→ EXERCISE BRIEF
Please write out the lines below word for word, starting with the line that contains "You are a computer-use agent. This" and ending after the line that contains "Looking at the screenshot, I should [260, 29].".
━━━━━━
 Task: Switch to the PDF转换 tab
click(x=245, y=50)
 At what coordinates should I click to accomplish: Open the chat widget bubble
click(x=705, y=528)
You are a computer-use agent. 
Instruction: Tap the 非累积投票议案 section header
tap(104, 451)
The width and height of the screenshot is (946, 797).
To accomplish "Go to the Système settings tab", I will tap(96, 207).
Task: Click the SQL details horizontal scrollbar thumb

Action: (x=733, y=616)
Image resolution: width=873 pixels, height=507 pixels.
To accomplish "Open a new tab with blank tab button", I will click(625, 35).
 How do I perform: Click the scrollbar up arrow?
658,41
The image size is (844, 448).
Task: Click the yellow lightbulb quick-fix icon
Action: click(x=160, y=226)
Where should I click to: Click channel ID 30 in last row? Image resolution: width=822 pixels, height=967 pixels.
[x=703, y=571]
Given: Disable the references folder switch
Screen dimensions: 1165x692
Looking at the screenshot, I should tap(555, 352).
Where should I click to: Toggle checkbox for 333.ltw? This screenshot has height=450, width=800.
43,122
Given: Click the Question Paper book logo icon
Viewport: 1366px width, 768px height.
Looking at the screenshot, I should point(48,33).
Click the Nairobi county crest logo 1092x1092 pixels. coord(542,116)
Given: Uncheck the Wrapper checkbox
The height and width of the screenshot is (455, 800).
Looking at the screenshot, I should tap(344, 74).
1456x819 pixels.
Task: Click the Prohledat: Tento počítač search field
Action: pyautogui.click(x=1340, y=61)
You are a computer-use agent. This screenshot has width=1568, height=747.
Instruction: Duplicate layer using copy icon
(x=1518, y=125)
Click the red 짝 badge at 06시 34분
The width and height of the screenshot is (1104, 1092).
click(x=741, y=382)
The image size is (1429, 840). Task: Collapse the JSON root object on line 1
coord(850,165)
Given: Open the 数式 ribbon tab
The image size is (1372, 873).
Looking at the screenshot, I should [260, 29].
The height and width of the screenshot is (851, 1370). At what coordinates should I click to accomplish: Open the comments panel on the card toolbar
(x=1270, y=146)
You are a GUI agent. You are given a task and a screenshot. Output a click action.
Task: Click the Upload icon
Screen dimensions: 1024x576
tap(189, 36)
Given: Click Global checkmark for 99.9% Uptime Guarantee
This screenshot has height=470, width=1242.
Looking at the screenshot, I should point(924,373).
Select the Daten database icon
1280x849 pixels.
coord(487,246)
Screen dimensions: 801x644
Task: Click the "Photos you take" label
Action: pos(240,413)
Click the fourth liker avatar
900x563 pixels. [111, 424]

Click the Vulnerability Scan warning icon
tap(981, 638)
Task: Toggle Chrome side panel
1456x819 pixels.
━━━━━━
→ OUTPUT FOR THIS TASK
You are a computer-use agent. This screenshot has width=1568, height=747.
Instruction: Duplicate layer using copy icon
(x=1518, y=125)
Click the red 짝 badge at 06시 34분
The width and height of the screenshot is (1104, 1092).
click(x=741, y=382)
The image size is (1429, 840). Task: Collapse the JSON root object on line 1
coord(850,165)
Given: Open the 数式 ribbon tab
The image size is (1372, 873).
Looking at the screenshot, I should [260, 29].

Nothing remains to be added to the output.